Check each line of the material for the string "panel", then give only how many lines have it.
(Extracted records Opens)
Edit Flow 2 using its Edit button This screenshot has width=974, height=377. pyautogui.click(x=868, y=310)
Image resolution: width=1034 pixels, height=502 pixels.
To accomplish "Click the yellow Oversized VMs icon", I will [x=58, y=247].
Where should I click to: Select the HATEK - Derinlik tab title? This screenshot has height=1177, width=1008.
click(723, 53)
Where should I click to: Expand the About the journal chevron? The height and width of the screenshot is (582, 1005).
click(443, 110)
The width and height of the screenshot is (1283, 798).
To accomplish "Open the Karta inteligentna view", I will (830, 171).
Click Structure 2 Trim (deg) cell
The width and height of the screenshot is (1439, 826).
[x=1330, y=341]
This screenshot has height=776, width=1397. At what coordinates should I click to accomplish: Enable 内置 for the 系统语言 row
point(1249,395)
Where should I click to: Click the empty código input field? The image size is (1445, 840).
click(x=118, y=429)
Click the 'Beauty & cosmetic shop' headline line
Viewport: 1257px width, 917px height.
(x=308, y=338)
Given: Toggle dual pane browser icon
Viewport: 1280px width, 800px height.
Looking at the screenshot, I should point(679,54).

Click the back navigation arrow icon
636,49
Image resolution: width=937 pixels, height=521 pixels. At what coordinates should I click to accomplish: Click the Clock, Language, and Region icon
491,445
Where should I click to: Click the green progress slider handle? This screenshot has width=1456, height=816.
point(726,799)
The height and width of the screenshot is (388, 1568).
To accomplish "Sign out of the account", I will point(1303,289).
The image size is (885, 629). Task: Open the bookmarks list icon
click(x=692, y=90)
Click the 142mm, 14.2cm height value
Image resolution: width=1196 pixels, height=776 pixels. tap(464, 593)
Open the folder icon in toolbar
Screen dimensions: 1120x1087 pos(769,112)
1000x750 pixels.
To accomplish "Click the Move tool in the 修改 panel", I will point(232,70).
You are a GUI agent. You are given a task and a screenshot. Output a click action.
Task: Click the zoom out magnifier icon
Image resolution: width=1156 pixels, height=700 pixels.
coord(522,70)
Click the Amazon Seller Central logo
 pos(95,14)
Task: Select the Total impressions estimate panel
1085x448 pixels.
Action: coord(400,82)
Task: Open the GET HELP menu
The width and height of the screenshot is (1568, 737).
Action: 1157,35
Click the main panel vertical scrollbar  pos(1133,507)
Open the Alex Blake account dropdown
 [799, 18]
(Extracted records Closes)
**Reply to the exercise**:
3